I wonder what went wrong with me. By observing the outputs, I found that at the first epoch, the Laplacian matrix is in the following form:

[ x -1 -1
 -1  x -1
 -1 -1  x]

where x corresponds a summation of exponents. Is it prone to cause the numerical overflow when calculating the determinants? I would be appreciated if given any suggestions.

XuezheMax commented 4 years ago

I am not sure why you encountered this error. In this implementation, we have some strategies to prevent from numerical overflow. For example, when calculating logdet(L), we first convert L to double precision. Second, during training, we skip mini-batches where NaN gradients occur.

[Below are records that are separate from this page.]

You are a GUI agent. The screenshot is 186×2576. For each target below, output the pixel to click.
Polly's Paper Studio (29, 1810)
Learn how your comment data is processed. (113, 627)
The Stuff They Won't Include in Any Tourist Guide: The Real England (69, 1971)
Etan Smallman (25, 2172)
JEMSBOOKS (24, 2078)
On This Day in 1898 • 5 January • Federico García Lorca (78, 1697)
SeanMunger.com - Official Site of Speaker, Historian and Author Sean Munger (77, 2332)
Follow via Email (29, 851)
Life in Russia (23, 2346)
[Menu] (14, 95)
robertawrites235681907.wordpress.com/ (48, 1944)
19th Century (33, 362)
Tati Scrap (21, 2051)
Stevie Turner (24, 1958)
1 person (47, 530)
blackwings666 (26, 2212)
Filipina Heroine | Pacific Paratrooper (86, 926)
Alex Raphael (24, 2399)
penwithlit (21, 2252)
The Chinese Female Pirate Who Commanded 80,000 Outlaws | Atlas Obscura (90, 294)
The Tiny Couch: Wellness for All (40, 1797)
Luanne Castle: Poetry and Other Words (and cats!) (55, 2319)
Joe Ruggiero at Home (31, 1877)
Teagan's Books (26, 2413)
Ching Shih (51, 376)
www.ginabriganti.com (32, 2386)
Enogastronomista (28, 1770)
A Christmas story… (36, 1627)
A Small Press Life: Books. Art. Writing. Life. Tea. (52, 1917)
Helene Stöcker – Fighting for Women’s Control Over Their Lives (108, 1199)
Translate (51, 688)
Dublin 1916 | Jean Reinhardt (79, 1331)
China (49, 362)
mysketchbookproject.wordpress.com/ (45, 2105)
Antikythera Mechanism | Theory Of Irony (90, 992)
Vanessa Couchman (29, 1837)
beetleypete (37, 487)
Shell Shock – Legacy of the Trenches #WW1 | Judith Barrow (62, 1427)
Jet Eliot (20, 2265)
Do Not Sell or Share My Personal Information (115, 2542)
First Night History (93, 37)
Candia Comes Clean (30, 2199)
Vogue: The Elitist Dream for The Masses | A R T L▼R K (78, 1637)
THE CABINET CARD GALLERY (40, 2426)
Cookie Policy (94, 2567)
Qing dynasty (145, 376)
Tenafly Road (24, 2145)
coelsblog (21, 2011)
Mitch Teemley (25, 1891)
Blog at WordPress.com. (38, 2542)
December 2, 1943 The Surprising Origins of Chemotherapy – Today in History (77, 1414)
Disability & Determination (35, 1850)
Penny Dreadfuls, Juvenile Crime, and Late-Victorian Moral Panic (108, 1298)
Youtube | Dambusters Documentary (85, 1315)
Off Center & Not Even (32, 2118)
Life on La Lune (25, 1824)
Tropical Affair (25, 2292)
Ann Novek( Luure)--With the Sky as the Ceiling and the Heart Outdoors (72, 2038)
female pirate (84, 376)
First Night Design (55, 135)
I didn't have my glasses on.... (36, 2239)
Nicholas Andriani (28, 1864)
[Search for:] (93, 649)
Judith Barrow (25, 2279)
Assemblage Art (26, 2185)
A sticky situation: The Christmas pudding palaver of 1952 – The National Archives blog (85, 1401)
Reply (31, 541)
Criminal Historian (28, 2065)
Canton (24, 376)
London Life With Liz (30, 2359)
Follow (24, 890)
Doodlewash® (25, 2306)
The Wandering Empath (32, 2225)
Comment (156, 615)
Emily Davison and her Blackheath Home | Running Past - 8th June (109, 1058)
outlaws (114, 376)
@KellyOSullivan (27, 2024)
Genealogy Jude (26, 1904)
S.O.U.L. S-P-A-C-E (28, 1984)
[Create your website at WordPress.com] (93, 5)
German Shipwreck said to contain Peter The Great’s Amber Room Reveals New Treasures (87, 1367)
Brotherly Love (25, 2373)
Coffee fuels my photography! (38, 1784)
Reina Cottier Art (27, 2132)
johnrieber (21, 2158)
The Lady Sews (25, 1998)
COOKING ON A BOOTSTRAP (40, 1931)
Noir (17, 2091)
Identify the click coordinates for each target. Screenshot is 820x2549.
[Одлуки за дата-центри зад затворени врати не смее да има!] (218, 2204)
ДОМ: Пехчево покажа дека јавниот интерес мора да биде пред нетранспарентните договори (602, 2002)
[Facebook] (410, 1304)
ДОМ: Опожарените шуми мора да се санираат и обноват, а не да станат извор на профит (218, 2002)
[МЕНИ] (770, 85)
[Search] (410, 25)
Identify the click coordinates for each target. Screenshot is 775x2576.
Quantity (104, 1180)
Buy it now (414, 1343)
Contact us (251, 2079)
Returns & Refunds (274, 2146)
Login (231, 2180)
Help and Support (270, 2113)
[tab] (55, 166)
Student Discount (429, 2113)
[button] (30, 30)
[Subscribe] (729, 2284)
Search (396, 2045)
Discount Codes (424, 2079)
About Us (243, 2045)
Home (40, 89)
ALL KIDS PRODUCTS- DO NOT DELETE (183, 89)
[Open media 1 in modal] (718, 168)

For the CUDA error in your experiments, please print out L matrix to see if there are some illegal numbers such as inf or NaN.

yzhangcs commented 4 years ago

Thanks for your reply. It seems to be the bug of the device (Titan V) itself. I try to run the model on GTX 2080Ti and it works.

yzhangcs commented 4 years ago

Hi, just a tip: the overflow/underflow issues can be well-solved by torch.slogdet (see this link).